Copy each line of the material below that includes the string "value".

*** Opening of Data to use ***

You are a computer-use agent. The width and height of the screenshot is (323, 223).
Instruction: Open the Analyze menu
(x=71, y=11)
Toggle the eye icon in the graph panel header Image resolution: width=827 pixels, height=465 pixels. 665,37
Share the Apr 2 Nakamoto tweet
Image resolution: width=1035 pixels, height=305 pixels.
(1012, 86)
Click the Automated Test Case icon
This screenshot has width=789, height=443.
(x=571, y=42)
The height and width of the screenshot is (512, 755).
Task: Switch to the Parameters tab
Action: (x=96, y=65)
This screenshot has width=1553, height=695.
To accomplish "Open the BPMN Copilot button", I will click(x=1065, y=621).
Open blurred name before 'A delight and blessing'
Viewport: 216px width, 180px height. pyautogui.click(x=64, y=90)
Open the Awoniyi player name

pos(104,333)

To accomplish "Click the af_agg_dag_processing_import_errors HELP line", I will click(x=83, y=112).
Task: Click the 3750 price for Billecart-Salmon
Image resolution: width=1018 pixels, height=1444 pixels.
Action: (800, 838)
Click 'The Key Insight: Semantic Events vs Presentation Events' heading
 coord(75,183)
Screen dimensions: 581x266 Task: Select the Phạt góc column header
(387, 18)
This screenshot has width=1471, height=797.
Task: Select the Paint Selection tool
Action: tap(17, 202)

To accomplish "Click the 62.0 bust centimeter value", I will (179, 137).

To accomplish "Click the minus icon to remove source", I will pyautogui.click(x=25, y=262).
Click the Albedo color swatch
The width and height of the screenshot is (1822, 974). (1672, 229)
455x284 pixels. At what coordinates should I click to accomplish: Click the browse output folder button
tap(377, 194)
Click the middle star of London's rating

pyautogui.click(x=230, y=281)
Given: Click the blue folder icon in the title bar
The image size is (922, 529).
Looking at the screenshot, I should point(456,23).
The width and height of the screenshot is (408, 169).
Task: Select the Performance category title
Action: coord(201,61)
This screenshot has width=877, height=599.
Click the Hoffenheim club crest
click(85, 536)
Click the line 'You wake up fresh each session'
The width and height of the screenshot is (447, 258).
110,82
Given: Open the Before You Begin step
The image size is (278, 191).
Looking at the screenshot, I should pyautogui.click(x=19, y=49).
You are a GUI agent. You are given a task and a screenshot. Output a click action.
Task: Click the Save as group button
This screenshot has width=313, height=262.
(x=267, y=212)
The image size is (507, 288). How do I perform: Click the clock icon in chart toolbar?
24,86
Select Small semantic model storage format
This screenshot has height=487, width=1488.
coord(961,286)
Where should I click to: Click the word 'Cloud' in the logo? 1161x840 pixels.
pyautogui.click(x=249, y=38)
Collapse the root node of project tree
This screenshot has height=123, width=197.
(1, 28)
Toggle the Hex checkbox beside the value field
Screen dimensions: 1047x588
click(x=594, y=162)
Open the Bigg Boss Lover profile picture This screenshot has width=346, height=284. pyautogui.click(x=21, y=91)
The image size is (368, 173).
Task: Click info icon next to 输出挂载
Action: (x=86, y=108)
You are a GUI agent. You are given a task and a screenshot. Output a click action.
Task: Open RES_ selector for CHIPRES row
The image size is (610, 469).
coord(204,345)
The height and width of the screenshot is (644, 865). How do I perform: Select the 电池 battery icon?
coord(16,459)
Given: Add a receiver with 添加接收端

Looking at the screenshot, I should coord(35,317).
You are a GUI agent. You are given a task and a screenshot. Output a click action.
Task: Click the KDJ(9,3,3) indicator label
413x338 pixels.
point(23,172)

*** Close of Data to use ***

Solution to the problem:
To accomplish "Click the 62.0 bust centimeter value", I will (179, 137).
Toggle the Hex checkbox beside the value field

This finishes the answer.